Bormann                   Expires 4 August 2024                [Page 21]
Internet-Draft         CBOR EDN: Literals and ABNF         February 2024

   lcalpha         = %x61-7A ; a-z
   lcalnum         = lcalpha / DIGIT
   ucalpha         = %x41-5A ; A-Z
   ucalnum         = ucalpha / DIGIT
   wordchar        = "_" / lcalnum / ucalpha ; [_a-z0-9A-Z]

                                  Figure 1

   While an ABNF grammar defines the set of character strings that are
   considered to be valid EDN by this ABNF, the mapping of these
   character strings into the generic data model of CBOR is not always
   obvious.

   The following additional items should help in the interpretation:

   *  decnumber stands for an integer in the usual decimal notation,
      unless at least one of the optional parts starting with "." and
      "e" are present, in which case it stands for a floating point
      value in the usual decimal notation.  Note that the grammar now
      allows 3. for 3.0 and .3 for 0.3 (also for hexadecimal floating
      point below); implementers are advised that some platform numeric
      parsers accept only a subset of the floating point syntax in this
      document and may require some preprocessing to use here.

   *  basenumber stands for an integer in the usual base 16/hexadecimal
      ("0x"), base 8/octal ("0o"), or base 2/binary ("0b") notation,
      unless the optional part containing a "p" is present, in which
      case it stands for a floating point number in the usual
      hexadecimal notation (which uses a mantissa in hexadecimal and an
      exponent in decimal notation, see Section 5.12.3 of [IEEE754],
      Section 6.4.4.2 of [C], or Section 5.13.4 of [Cplusplus];
      floating-suffix/floating-point-suffix from the latter two is not
      used here).

   *  spec stands for an encoding indicator.  As per Section 8.1 of RFC
      8949 [STD94]:

      -  an underscore _ on its own stands for indefinite length
         encoding (ai=31, only available behind the opening brace/
         bracket for map and array: strings have a special syntax
         streamstring for indefinite length encoding except for the
         special cases ''_ and ""_), and

      -  _0 to _3 stand for ai=24 to ai=27, respectively.

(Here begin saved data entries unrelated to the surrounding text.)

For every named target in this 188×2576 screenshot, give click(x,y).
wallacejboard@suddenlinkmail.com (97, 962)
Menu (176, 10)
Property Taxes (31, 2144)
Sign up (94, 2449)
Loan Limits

      Surprisingly, Section 8.1 of RFC 8949 [STD94] does not address
      ai=0 to ai=23 — the assumption seems to be that preferred
      serialization (Section 4.1 of RFC 8949 [STD94]) will be used when

Bormann                   Expires 4 August 2024                [Page 22]
Internet-Draft         CBOR EDN: Literals and ABNF         February 2024

      converting CBOR diagnostic notation to an encoded CBOR data item,
      so leaving out the encoding indicator for a data item with a
      preferred serialization will implicitly use ai=0 to ai=23 if that
      is possible.  The present specification allows to make this
      explicit:

      -  _i ("immediate") stands for encoding with ai=0 to ai=23.

      While no pressing use for further values for encoding indicators
      comes to mind, this is an extension point for EDN; Section 4.2
      defines a registry for additional values.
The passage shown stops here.